Dans ce contexte, Christine Lagarde a appelé une nouvelle fois les gouvernements à agir vite : "une position budgétaire ambitieuse et coordonnée est désormais nécessaire compte tenu de l'affaiblissement des perspectives et pour se prémunir contre une nouvelle matérialisation des risques à la baisse".
Lagarde a annoncé également que "la revue stratégique de la BCE était reportée pour le moment" ... "Nous ne déterminons pas notre position politique sur les variations monétaires ; nous y sommes attentifs, mais ce n'est pas le facteur déterminant", affirme également la directrice de l'Institution en réponse à une question d'un journaliste sur l'évolution de la parité euro/dollar.

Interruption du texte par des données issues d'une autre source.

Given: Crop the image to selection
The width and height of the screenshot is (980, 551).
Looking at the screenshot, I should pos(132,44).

En outre, la BCE utilisera toutes les flexibilités qui sont intégrées dans le cadre du programme d'achat d'actifs", précise Christine Lagarde. A la fin du QE, la BCE "convergera vers les clés de répartition du capital"... Ce soir, l'euro retombe à 1,1160/$, tandis que le pétrole retombe à 32,50$ le brent.

VALEURS EN HAUSSE

Savencia gagne 2%.

VALEURS EN BAISSE

Europcar : -29%, suivi de Navya (-28%).

Renault chute de 22% suivi de Natixis (-21%) et de Valeo (-20%)

AKKA : -20% avec SCOR

Peugeot : -18,5% suivi de CNP, ALD, Nexans

Bouygues : -17% avec Engie, Société Générale et Safran

TF1 : -16% avec Faurecia, Crédit Agricole, Airbus, Edenred, Veolia, FNAC Darty et EDF

Suez : -15% suivi de TechnipFMC et de Saint-Gobain

Pernod Ricard (-10%) a annoncé un partenariat avec Italicus, un aperitivo à l'italienne déjà récompensé pour son goût unique et élaboré à base d'ingrédients naturels de haute qualité. Depuis son lancement en 2016, la marque a rapidement conquis les mixologues du monde entier.

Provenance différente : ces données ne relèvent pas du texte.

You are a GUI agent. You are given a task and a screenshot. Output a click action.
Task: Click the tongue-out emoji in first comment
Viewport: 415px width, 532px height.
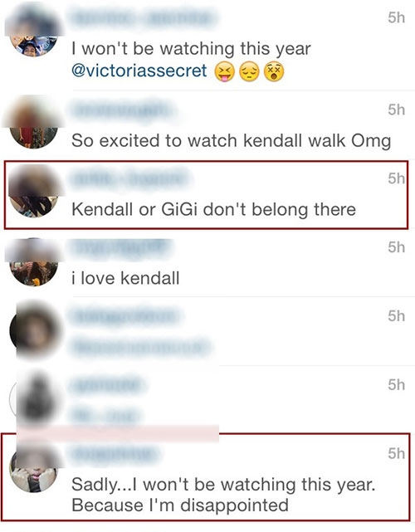tap(225, 72)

Eurazeo (-9,5%). L'ANR par action s'inscrit à 80,3 euros, en progression de +10,5% dividende inclus en 2019. La création de valeur du portefeuille est de 14,5% au total, dont 19% sur les actifs non-cotés. Le portefeuille reste très diversifié, aucun actif ne dépassant 10% de l'AN), composé à 96% d'actifs non cotés. Le Résultat net part du groupe est de 123 ME. Le niveau de trésorerie au 31 décembre 2019 s'inscrit à 533 ME, sans dette au niveau d'Eurazeo SE. Le groupe propose d'augmenter de 20% le dividende unitaire à 1,50 euro par action.

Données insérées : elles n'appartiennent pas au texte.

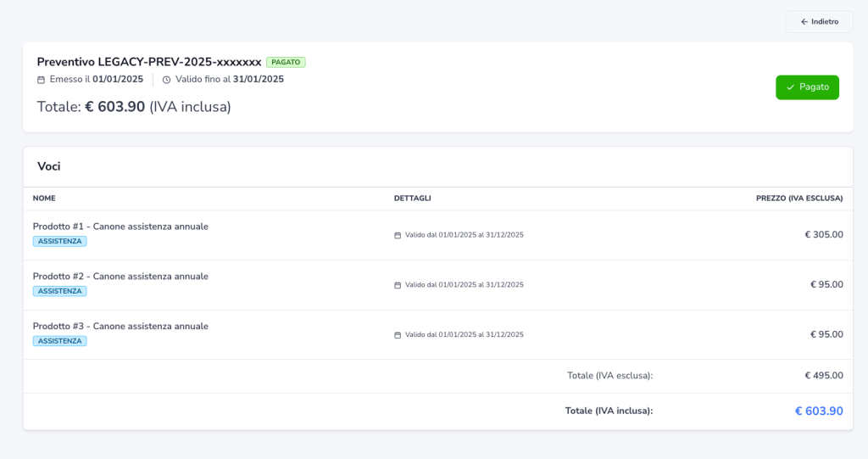Click the calendar icon beside Emesso il
868x459 pixels.
click(41, 80)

Danone (-8,5%) a lancé avec succès, le 11 mars 2020, une émission obligataire. Elle porte sur un montant de 800 millions d'euros. Cette émission permet à Danone d'allonger la maturité de sa dette et d'en optimiser le coût, dans un contexte de marché favorable aux émissions de qualité. Réalisée dans le cadre du programme Euro Medium Term Note (EMTN) de Danone, l'émission consiste en une obligation libellée en euros sur 7 ans à un taux fixe équivalent au taux mid swap +0,93%, offrant un coupon de 0,571%.